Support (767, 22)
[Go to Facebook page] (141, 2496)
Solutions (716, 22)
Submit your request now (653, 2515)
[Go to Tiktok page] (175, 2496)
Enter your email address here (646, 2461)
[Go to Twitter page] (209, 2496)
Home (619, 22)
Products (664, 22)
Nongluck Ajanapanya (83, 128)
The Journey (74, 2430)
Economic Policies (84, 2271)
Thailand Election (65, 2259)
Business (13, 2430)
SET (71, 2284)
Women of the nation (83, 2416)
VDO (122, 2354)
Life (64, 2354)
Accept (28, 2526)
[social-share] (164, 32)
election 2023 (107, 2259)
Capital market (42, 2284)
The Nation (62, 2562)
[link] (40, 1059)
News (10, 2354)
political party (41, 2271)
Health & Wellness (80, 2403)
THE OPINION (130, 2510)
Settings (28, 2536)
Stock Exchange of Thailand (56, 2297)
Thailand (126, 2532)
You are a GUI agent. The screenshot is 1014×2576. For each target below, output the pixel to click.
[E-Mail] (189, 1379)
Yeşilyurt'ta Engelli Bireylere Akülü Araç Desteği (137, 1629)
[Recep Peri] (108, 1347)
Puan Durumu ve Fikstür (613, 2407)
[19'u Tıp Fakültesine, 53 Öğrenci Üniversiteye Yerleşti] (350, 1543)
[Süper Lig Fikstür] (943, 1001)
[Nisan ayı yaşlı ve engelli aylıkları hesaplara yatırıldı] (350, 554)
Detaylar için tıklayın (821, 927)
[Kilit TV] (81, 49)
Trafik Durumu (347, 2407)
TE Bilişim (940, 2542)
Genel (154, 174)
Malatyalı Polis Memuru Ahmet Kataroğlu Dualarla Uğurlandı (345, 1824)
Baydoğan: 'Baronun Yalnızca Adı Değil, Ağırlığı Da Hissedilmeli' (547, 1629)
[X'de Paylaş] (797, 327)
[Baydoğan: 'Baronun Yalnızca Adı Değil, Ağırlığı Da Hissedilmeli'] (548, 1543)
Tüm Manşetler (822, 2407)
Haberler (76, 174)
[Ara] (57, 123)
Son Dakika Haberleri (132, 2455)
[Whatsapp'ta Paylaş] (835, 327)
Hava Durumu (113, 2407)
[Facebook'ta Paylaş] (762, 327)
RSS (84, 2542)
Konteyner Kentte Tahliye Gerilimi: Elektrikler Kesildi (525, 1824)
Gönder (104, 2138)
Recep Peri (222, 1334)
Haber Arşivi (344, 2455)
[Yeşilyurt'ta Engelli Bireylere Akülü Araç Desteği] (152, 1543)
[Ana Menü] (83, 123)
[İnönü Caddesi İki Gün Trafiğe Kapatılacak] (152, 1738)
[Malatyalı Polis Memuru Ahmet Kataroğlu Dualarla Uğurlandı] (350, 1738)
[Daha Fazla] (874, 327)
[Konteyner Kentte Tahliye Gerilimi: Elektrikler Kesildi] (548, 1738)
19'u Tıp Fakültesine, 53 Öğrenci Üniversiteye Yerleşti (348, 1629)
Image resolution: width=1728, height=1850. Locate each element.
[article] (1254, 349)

▶ TASK DIRECTIONS
Transcribe all of the data above, character for character.

▶ WRITTEN SOLUTION
Support (767, 22)
[Go to Facebook page] (141, 2496)
Solutions (716, 22)
Submit your request now (653, 2515)
[Go to Tiktok page] (175, 2496)
Enter your email address here (646, 2461)
[Go to Twitter page] (209, 2496)
Home (619, 22)
Products (664, 22)
Nongluck Ajanapanya (83, 128)
The Journey (74, 2430)
Economic Policies (84, 2271)
Thailand Election (65, 2259)
Business (13, 2430)
SET (71, 2284)
Women of the nation (83, 2416)
VDO (122, 2354)
Life (64, 2354)
Accept (28, 2526)
[social-share] (164, 32)
election 2023 (107, 2259)
Capital market (42, 2284)
The Nation (62, 2562)
[link] (40, 1059)
News (10, 2354)
political party (41, 2271)
Health & Wellness (80, 2403)
THE OPINION (130, 2510)
Settings (28, 2536)
Stock Exchange of Thailand (56, 2297)
Thailand (126, 2532)
You are a GUI agent. The screenshot is 1014×2576. For each target below, output the pixel to click.
[E-Mail] (189, 1379)
Yeşilyurt'ta Engelli Bireylere Akülü Araç Desteği (137, 1629)
[Recep Peri] (108, 1347)
Puan Durumu ve Fikstür (613, 2407)
[19'u Tıp Fakültesine, 53 Öğrenci Üniversiteye Yerleşti] (350, 1543)
[Süper Lig Fikstür] (943, 1001)
[Nisan ayı yaşlı ve engelli aylıkları hesaplara yatırıldı] (350, 554)
Detaylar için tıklayın (821, 927)
[Kilit TV] (81, 49)
Trafik Durumu (347, 2407)
TE Bilişim (940, 2542)
Genel (154, 174)
Malatyalı Polis Memuru Ahmet Kataroğlu Dualarla Uğurlandı (345, 1824)
Baydoğan: 'Baronun Yalnızca Adı Değil, Ağırlığı Da Hissedilmeli' (547, 1629)
[X'de Paylaş] (797, 327)
[Baydoğan: 'Baronun Yalnızca Adı Değil, Ağırlığı Da Hissedilmeli'] (548, 1543)
Tüm Manşetler (822, 2407)
Haberler (76, 174)
[Ara] (57, 123)
Son Dakika Haberleri (132, 2455)
[Whatsapp'ta Paylaş] (835, 327)
Hava Durumu (113, 2407)
[Facebook'ta Paylaş] (762, 327)
RSS (84, 2542)
Konteyner Kentte Tahliye Gerilimi: Elektrikler Kesildi (525, 1824)
Gönder (104, 2138)
Recep Peri (222, 1334)
Haber Arşivi (344, 2455)
[Yeşilyurt'ta Engelli Bireylere Akülü Araç Desteği] (152, 1543)
[Ana Menü] (83, 123)
[İnönü Caddesi İki Gün Trafiğe Kapatılacak] (152, 1738)
[Malatyalı Polis Memuru Ahmet Kataroğlu Dualarla Uğurlandı] (350, 1738)
[Daha Fazla] (874, 327)
[Konteyner Kentte Tahliye Gerilimi: Elektrikler Kesildi] (548, 1738)
19'u Tıp Fakültesine, 53 Öğrenci Üniversiteye Yerleşti (348, 1629)
Image resolution: width=1728, height=1850. Locate each element.
[article] (1254, 349)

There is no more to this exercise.